> **Objective**
Swap "Task" for "Goal" in the part of the material that runs from its start through the line containing "Action: (149, 113)", leaving everything else unchanged.

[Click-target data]
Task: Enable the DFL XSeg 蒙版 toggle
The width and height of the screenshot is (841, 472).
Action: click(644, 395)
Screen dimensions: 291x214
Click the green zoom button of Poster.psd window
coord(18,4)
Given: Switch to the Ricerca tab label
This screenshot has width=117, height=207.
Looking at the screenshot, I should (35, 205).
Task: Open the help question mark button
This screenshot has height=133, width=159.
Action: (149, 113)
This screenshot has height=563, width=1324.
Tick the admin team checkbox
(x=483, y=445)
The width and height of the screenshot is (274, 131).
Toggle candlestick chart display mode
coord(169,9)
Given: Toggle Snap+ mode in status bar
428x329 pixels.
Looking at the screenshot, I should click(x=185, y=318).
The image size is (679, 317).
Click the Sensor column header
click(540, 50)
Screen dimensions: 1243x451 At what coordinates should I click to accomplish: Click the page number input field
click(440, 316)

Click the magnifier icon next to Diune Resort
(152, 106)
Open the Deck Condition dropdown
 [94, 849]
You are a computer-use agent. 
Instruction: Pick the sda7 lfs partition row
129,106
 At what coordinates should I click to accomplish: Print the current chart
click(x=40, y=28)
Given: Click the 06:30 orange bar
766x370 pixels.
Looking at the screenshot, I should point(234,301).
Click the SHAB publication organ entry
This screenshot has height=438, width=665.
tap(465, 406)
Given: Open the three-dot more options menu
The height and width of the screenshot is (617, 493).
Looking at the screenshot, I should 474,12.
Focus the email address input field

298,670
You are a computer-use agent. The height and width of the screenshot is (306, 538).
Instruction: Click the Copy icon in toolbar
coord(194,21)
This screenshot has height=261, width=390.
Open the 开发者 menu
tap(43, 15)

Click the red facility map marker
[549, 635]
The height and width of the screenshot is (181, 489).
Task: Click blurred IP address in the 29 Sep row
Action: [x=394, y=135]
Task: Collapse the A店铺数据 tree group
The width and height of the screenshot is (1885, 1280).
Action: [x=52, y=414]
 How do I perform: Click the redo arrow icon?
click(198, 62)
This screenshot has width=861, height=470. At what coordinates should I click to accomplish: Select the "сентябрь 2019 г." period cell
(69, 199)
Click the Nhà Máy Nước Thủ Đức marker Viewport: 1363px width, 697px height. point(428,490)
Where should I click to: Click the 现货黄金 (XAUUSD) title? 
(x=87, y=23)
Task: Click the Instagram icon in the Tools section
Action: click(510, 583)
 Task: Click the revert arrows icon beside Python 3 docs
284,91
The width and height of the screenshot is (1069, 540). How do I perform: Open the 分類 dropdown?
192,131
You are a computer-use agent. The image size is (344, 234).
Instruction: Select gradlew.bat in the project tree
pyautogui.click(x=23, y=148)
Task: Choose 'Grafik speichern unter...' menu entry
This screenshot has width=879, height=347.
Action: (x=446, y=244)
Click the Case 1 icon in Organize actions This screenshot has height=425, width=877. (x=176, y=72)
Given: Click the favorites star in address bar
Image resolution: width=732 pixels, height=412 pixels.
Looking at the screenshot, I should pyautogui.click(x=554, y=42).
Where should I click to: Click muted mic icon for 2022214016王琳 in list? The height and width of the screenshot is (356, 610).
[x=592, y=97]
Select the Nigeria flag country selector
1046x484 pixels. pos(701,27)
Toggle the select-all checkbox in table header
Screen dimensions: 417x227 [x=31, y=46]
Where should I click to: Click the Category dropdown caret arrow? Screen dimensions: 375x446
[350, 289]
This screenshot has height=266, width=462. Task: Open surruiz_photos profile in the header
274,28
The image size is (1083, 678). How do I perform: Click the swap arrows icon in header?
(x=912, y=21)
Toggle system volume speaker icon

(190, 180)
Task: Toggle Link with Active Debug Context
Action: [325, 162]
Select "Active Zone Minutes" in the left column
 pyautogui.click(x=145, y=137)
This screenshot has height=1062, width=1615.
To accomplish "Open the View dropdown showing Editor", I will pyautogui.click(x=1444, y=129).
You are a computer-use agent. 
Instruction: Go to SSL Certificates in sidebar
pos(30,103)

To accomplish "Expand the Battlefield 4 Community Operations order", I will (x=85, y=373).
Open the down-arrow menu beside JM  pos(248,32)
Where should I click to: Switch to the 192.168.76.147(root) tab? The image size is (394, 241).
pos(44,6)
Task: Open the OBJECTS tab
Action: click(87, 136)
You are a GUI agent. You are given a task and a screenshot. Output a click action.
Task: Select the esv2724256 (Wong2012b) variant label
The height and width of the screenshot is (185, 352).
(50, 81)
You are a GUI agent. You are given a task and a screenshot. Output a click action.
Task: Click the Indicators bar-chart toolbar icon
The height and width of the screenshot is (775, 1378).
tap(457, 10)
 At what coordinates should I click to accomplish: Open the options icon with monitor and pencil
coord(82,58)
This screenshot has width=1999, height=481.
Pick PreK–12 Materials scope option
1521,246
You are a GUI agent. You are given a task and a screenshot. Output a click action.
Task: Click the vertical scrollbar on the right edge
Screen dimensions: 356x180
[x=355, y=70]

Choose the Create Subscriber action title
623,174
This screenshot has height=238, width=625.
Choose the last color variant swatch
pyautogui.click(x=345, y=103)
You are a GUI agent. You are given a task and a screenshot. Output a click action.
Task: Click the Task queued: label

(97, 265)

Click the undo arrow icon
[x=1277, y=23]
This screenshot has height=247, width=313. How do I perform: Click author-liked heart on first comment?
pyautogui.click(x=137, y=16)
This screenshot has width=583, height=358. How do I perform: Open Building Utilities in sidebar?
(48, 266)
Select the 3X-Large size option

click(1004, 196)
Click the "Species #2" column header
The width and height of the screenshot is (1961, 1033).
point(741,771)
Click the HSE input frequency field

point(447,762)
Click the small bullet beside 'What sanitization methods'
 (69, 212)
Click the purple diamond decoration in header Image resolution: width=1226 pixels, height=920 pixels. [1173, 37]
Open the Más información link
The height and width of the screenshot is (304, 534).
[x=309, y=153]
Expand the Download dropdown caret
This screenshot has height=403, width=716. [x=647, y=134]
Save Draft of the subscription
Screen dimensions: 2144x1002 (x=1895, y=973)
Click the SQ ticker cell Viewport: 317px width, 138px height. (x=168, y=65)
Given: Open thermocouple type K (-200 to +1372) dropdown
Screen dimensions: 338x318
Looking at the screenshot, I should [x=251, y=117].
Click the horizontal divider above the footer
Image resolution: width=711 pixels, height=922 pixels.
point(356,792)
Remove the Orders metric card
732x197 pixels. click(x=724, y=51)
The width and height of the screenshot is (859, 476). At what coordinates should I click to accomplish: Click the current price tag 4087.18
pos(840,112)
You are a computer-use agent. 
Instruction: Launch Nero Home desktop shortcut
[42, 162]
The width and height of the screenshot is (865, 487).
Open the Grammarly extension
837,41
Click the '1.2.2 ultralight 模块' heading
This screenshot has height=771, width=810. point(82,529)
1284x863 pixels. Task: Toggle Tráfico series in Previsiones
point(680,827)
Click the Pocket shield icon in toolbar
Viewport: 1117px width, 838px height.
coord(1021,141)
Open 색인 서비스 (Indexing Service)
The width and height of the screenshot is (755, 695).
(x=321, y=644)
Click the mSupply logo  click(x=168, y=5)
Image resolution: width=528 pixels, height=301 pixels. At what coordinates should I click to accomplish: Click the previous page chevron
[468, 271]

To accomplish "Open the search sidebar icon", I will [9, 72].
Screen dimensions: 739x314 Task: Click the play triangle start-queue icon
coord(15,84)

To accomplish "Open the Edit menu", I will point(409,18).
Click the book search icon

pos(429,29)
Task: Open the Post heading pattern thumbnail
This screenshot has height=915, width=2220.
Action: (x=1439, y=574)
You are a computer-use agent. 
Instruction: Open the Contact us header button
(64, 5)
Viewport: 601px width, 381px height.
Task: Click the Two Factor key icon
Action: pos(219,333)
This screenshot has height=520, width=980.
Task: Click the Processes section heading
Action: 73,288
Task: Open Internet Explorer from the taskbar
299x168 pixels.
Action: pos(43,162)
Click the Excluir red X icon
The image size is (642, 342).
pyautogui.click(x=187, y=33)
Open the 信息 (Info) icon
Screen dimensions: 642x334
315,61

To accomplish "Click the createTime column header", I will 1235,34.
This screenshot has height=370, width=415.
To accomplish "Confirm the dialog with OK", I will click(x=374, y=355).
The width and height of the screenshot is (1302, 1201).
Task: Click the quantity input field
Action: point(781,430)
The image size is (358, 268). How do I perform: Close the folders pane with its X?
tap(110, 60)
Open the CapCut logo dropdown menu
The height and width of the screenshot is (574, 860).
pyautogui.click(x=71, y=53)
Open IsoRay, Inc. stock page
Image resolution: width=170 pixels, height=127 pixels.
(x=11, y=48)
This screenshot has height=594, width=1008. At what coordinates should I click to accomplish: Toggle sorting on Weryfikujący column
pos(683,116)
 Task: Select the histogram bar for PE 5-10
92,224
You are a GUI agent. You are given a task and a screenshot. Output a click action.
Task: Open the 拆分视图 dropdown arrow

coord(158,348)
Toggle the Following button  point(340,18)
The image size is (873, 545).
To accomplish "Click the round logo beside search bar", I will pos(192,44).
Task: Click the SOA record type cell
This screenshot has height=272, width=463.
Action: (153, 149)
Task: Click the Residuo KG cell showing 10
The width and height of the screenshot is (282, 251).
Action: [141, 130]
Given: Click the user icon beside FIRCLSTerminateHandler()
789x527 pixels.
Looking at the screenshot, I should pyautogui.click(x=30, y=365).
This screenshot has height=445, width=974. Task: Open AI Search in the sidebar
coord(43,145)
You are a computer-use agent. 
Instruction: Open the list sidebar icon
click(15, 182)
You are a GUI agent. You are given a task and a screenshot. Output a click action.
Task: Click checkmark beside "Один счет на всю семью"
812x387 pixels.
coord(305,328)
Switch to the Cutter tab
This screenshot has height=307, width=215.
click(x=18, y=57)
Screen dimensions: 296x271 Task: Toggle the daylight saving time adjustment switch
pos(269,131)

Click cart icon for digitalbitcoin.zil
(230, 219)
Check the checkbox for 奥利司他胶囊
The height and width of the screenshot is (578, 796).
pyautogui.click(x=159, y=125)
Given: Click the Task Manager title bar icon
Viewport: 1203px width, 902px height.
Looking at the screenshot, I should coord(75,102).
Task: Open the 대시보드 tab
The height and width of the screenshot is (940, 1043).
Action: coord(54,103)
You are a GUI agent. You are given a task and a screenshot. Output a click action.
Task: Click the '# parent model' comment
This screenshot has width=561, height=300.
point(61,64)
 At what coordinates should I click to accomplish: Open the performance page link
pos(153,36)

> **Solution to the exercise**
Goal: Enable the DFL XSeg 蒙版 toggle
The width and height of the screenshot is (841, 472).
Action: click(644, 395)
Screen dimensions: 291x214
Click the green zoom button of Poster.psd window
coord(18,4)
Given: Switch to the Ricerca tab label
This screenshot has width=117, height=207.
Looking at the screenshot, I should (35, 205).
Goal: Open the help question mark button
This screenshot has height=133, width=159.
Action: (149, 113)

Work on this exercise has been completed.